Most Important People in 2010
In the Information Age, the future belongs to algorithms—those little sequences of instructions that help computers sift through data and solve problems. Two Stanford Ph.D. candidates devise an algorithm that uses the relationships between Web sites to rank search results, for example, and presto: Google is born. But as sophisticated as Google is, it can’t really think for itself. And that’s where scientists like Daphne Koller come in.

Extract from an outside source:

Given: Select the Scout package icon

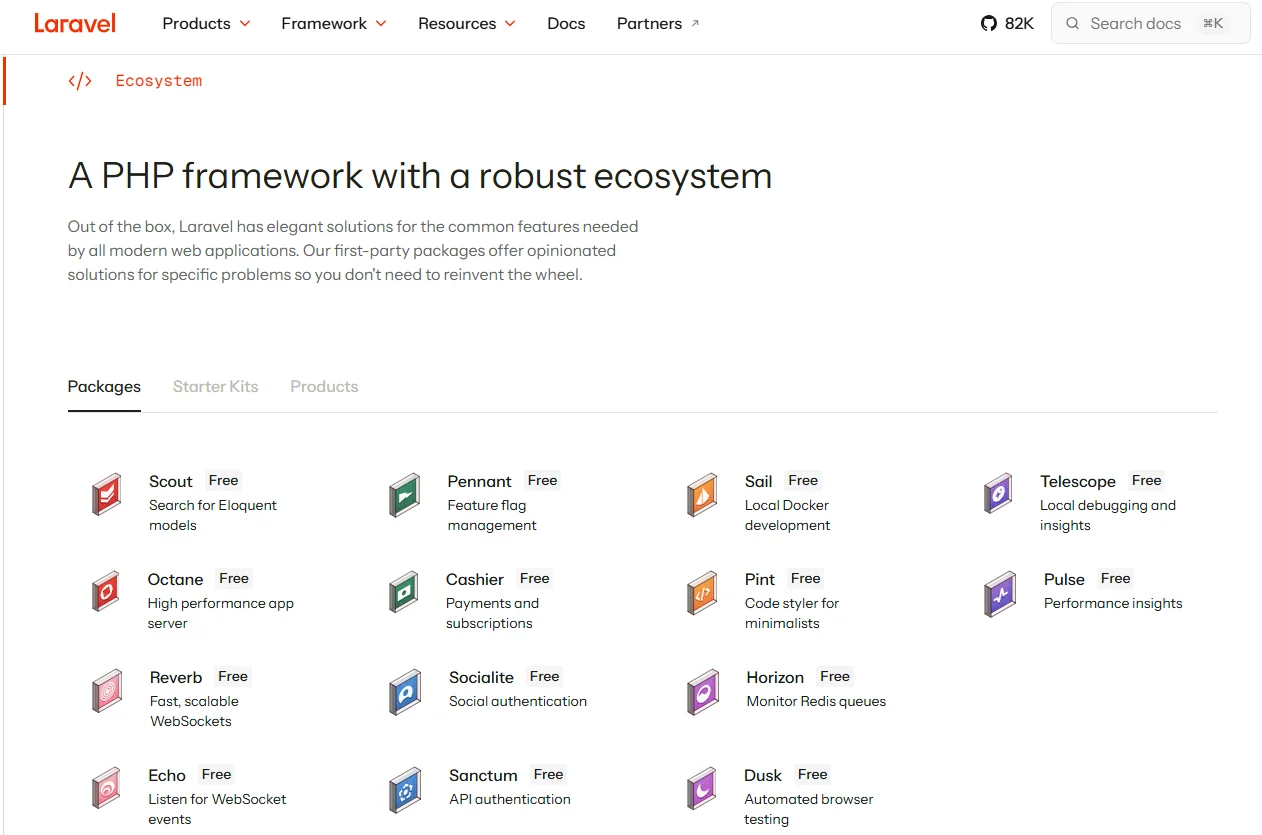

A mathematical theoretician at Stanford, Koller is, in the words of one colleague, “on the bleeding edge of the leading edge” in the world of artificial intelligence. As the ever-increasing amount of information we collect threatens to overwhelm us, Koller, 41, is busy devising computational tools for computers that reveal telling connections between tiny data points and “teach them how to use logic and statistics to make reasonable assumptions on their own.” The potential applications for this kind of algorithm are endless. Koller’s work already has helped scientists improve machine vision, understand the spread of cancer, and predict traffic jams. Next up: programs that scour patient medical records for the largely invisible indicators that typically presage a complication and speed the development of new drugs by scanning the human genome for signs of sickness and health.
For most of us, though, Koller’s influence will be felt most directly in the next generation of Internet search: software systems that “read” Web pages, understand unstructured text and identify new images by observing the relationship of elements within the frame. “The world is noisy and messy,” Koller recently told The New York Times. “You need to deal with the noise and uncertainty.” Google beware.